### AIM OF THE EXERCISE
Your task is to give the data again, exactly, with every line intact.

### MATERIAL PROVIDED
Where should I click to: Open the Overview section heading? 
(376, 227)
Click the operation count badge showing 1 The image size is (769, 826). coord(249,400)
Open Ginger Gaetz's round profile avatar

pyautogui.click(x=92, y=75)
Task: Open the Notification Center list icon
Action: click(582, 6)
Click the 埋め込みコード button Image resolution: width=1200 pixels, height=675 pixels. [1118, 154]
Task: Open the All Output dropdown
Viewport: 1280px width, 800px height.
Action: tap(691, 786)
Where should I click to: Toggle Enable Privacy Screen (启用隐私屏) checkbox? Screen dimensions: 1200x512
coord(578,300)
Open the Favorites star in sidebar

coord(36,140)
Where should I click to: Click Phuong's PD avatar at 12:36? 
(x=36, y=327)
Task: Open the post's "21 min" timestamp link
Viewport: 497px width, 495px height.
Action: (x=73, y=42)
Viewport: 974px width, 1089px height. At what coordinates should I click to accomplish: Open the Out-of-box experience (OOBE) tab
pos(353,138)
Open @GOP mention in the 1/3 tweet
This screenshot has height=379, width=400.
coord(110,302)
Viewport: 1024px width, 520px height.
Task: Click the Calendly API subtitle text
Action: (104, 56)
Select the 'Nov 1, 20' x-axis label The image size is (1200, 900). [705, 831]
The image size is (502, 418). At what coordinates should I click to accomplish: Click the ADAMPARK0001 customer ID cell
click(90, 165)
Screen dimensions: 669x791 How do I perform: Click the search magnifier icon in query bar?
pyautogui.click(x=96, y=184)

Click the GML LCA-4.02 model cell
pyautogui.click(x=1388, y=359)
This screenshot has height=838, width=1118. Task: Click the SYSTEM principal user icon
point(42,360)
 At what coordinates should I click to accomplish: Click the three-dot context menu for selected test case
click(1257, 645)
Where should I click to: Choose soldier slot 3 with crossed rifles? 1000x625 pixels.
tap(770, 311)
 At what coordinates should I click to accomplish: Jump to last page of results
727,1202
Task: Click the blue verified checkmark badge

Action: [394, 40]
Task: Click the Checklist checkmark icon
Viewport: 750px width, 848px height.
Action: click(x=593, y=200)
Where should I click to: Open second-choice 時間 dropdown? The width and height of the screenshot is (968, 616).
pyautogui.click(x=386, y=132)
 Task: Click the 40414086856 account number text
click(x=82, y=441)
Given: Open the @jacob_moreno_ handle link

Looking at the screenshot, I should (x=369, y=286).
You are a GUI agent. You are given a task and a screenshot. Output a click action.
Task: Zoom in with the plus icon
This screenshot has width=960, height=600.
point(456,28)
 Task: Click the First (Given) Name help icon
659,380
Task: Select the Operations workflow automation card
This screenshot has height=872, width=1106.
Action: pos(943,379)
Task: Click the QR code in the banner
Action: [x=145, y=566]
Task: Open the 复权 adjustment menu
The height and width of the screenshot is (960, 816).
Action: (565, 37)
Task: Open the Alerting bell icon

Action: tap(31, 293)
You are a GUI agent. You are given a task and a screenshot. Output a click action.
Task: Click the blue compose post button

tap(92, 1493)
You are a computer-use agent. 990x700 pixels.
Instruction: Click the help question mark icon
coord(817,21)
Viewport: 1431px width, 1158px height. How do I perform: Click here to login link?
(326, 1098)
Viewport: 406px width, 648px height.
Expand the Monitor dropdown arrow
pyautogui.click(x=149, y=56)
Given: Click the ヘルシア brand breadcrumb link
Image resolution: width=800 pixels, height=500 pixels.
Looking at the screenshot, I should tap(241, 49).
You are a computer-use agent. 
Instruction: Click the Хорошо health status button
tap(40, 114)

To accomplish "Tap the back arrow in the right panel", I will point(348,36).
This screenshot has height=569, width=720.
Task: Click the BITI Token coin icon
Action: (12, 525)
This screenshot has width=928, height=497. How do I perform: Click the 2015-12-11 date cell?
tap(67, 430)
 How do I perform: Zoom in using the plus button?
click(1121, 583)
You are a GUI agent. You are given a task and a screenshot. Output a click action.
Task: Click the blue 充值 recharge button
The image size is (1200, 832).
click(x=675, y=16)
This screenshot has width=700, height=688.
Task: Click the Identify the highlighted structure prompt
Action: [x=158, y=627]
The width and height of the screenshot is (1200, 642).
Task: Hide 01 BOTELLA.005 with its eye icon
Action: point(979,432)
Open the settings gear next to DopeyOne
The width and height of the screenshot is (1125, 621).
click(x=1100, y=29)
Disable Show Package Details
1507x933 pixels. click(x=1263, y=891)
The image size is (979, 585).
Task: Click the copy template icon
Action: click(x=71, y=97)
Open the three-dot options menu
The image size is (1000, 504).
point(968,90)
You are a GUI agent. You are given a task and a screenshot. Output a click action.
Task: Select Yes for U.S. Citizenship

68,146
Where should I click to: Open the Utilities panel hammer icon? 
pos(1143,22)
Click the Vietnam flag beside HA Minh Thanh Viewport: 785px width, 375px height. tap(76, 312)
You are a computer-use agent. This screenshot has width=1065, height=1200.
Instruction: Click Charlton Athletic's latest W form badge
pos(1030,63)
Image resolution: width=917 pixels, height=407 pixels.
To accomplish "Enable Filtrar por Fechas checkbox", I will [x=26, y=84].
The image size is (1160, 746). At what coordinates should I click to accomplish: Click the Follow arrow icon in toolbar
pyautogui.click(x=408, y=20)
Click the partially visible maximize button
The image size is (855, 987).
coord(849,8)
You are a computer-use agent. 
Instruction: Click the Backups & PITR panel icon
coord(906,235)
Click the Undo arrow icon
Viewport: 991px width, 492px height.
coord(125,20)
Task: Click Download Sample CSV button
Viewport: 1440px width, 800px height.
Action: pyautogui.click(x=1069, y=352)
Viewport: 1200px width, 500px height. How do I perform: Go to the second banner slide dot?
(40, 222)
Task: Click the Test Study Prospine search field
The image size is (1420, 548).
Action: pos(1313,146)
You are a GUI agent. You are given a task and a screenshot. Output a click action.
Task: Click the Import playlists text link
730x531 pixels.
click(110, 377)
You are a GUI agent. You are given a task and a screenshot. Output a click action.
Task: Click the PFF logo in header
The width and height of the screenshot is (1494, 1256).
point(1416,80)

### RESULT OF THE TASK
Where should I click to: Open the Overview section heading? 
(376, 227)
Click the operation count badge showing 1 The image size is (769, 826). coord(249,400)
Open Ginger Gaetz's round profile avatar

pyautogui.click(x=92, y=75)
Task: Open the Notification Center list icon
Action: click(582, 6)
Click the 埋め込みコード button Image resolution: width=1200 pixels, height=675 pixels. [1118, 154]
Task: Open the All Output dropdown
Viewport: 1280px width, 800px height.
Action: tap(691, 786)
Where should I click to: Toggle Enable Privacy Screen (启用隐私屏) checkbox? Screen dimensions: 1200x512
coord(578,300)
Open the Favorites star in sidebar

coord(36,140)
Where should I click to: Click Phuong's PD avatar at 12:36? 
(x=36, y=327)
Task: Open the post's "21 min" timestamp link
Viewport: 497px width, 495px height.
Action: (x=73, y=42)
Viewport: 974px width, 1089px height. At what coordinates should I click to accomplish: Open the Out-of-box experience (OOBE) tab
pos(353,138)
Open @GOP mention in the 1/3 tweet
This screenshot has height=379, width=400.
coord(110,302)
Viewport: 1024px width, 520px height.
Task: Click the Calendly API subtitle text
Action: (104, 56)
Select the 'Nov 1, 20' x-axis label The image size is (1200, 900). [705, 831]
The image size is (502, 418). At what coordinates should I click to accomplish: Click the ADAMPARK0001 customer ID cell
click(90, 165)
Screen dimensions: 669x791 How do I perform: Click the search magnifier icon in query bar?
pyautogui.click(x=96, y=184)

Click the GML LCA-4.02 model cell
pyautogui.click(x=1388, y=359)
This screenshot has height=838, width=1118. Task: Click the SYSTEM principal user icon
point(42,360)
 At what coordinates should I click to accomplish: Click the three-dot context menu for selected test case
click(1257, 645)
Where should I click to: Choose soldier slot 3 with crossed rifles? 1000x625 pixels.
tap(770, 311)
 At what coordinates should I click to accomplish: Jump to last page of results
727,1202
Task: Click the blue verified checkmark badge

Action: [394, 40]
Task: Click the Checklist checkmark icon
Viewport: 750px width, 848px height.
Action: click(x=593, y=200)
Where should I click to: Open second-choice 時間 dropdown? The width and height of the screenshot is (968, 616).
pyautogui.click(x=386, y=132)
 Task: Click the 40414086856 account number text
click(x=82, y=441)
Given: Open the @jacob_moreno_ handle link

Looking at the screenshot, I should (x=369, y=286).
You are a GUI agent. You are given a task and a screenshot. Output a click action.
Task: Zoom in with the plus icon
This screenshot has width=960, height=600.
point(456,28)
 Task: Click the First (Given) Name help icon
659,380
Task: Select the Operations workflow automation card
This screenshot has height=872, width=1106.
Action: pos(943,379)
Task: Click the QR code in the banner
Action: [x=145, y=566]
Task: Open the 复权 adjustment menu
The height and width of the screenshot is (960, 816).
Action: (565, 37)
Task: Open the Alerting bell icon

Action: tap(31, 293)
You are a GUI agent. You are given a task and a screenshot. Output a click action.
Task: Click the blue compose post button

tap(92, 1493)
You are a computer-use agent. 990x700 pixels.
Instruction: Click the help question mark icon
coord(817,21)
Viewport: 1431px width, 1158px height. How do I perform: Click here to login link?
(326, 1098)
Viewport: 406px width, 648px height.
Expand the Monitor dropdown arrow
pyautogui.click(x=149, y=56)
Given: Click the ヘルシア brand breadcrumb link
Image resolution: width=800 pixels, height=500 pixels.
Looking at the screenshot, I should tap(241, 49).
You are a computer-use agent. 
Instruction: Click the Хорошо health status button
tap(40, 114)

To accomplish "Tap the back arrow in the right panel", I will point(348,36).
This screenshot has height=569, width=720.
Task: Click the BITI Token coin icon
Action: (12, 525)
This screenshot has width=928, height=497. How do I perform: Click the 2015-12-11 date cell?
tap(67, 430)
 How do I perform: Zoom in using the plus button?
click(1121, 583)
You are a GUI agent. You are given a task and a screenshot. Output a click action.
Task: Click the blue 充值 recharge button
The image size is (1200, 832).
click(x=675, y=16)
This screenshot has width=700, height=688.
Task: Click the Identify the highlighted structure prompt
Action: [x=158, y=627]
The width and height of the screenshot is (1200, 642).
Task: Hide 01 BOTELLA.005 with its eye icon
Action: point(979,432)
Open the settings gear next to DopeyOne
The width and height of the screenshot is (1125, 621).
click(x=1100, y=29)
Disable Show Package Details
1507x933 pixels. click(x=1263, y=891)
The image size is (979, 585).
Task: Click the copy template icon
Action: click(x=71, y=97)
Open the three-dot options menu
The image size is (1000, 504).
point(968,90)
You are a GUI agent. You are given a task and a screenshot. Output a click action.
Task: Select Yes for U.S. Citizenship

68,146
Where should I click to: Open the Utilities panel hammer icon? 
pos(1143,22)
Click the Vietnam flag beside HA Minh Thanh Viewport: 785px width, 375px height. tap(76, 312)
You are a computer-use agent. This screenshot has width=1065, height=1200.
Instruction: Click Charlton Athletic's latest W form badge
pos(1030,63)
Image resolution: width=917 pixels, height=407 pixels.
To accomplish "Enable Filtrar por Fechas checkbox", I will [x=26, y=84].
The image size is (1160, 746). At what coordinates should I click to accomplish: Click the Follow arrow icon in toolbar
pyautogui.click(x=408, y=20)
Click the partially visible maximize button
The image size is (855, 987).
coord(849,8)
You are a computer-use agent. 
Instruction: Click the Backups & PITR panel icon
coord(906,235)
Click the Undo arrow icon
Viewport: 991px width, 492px height.
coord(125,20)
Task: Click Download Sample CSV button
Viewport: 1440px width, 800px height.
Action: pyautogui.click(x=1069, y=352)
Viewport: 1200px width, 500px height. How do I perform: Go to the second banner slide dot?
(40, 222)
Task: Click the Test Study Prospine search field
The image size is (1420, 548).
Action: pos(1313,146)
You are a GUI agent. You are given a task and a screenshot. Output a click action.
Task: Click the Import playlists text link
730x531 pixels.
click(110, 377)
You are a GUI agent. You are given a task and a screenshot. Output a click action.
Task: Click the PFF logo in header
The width and height of the screenshot is (1494, 1256).
point(1416,80)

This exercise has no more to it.